→ **ABOUT THIS EXERCISE**
Where a line contains "The width and", begin there and restate word for word every line to the end of the entries below, pictures excluded.

[RECORDS PROVIDED — start]

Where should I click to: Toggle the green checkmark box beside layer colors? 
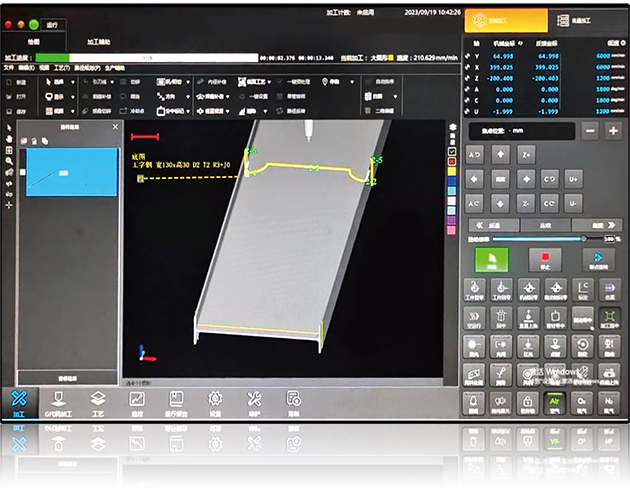coord(453,151)
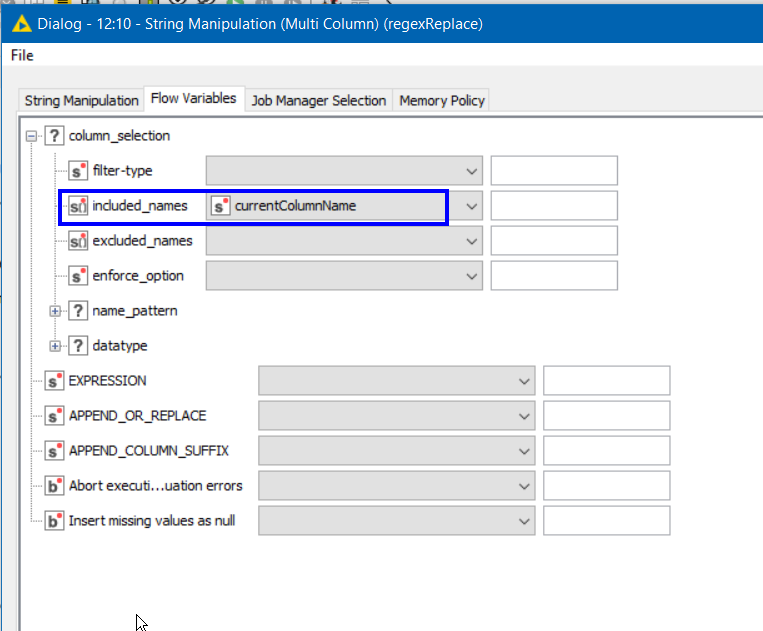Click the question mark icon beside datatype
The image size is (763, 631).
(x=78, y=346)
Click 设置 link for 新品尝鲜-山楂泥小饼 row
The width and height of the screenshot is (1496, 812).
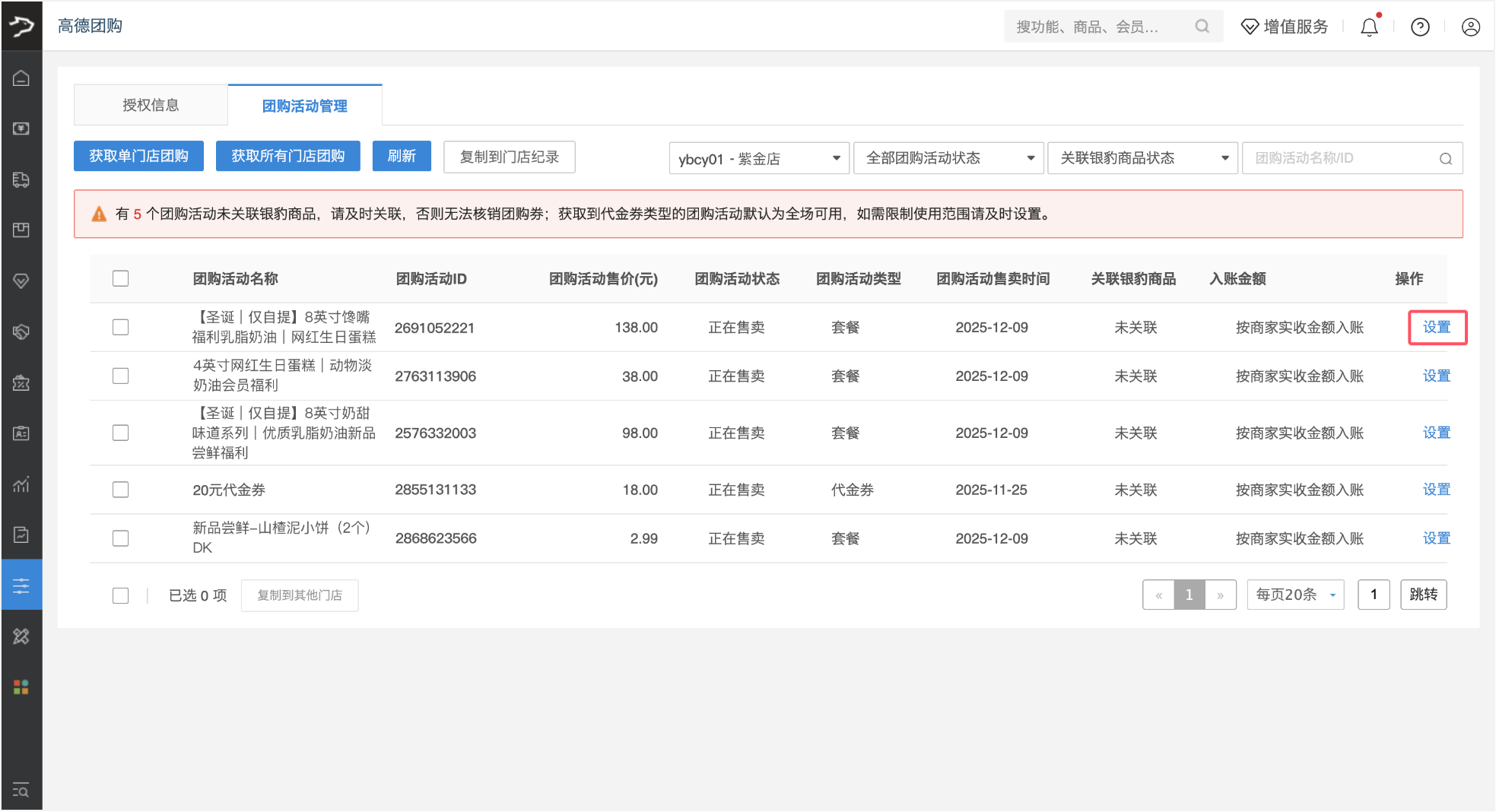tap(1436, 538)
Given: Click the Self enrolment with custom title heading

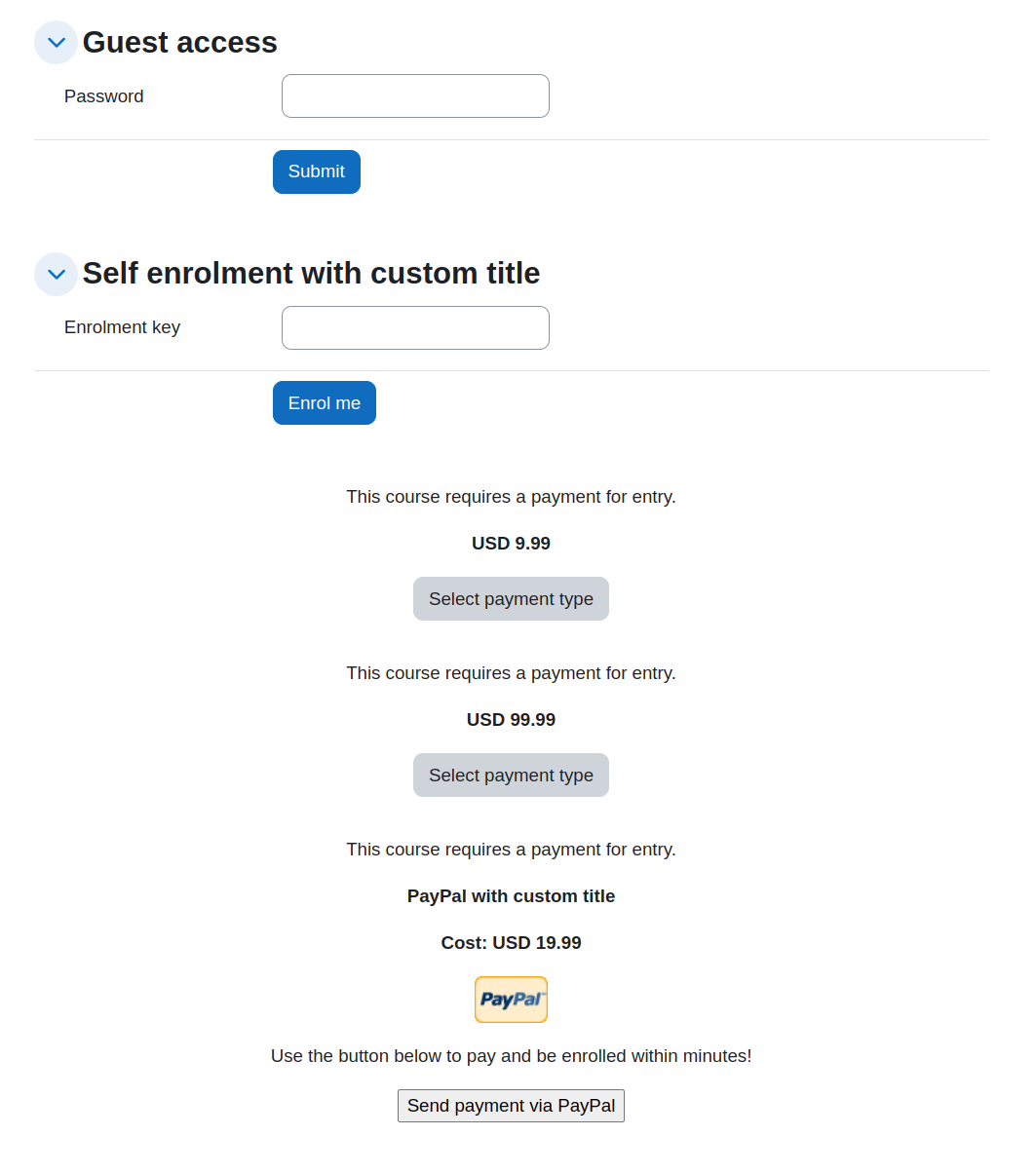Looking at the screenshot, I should (311, 274).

[RECORDS PROVIDED — finish]

→ **ANSWER**
The width and height of the screenshot is (1496, 812).
tap(1436, 538)
Given: Click the Self enrolment with custom title heading

Looking at the screenshot, I should (311, 274).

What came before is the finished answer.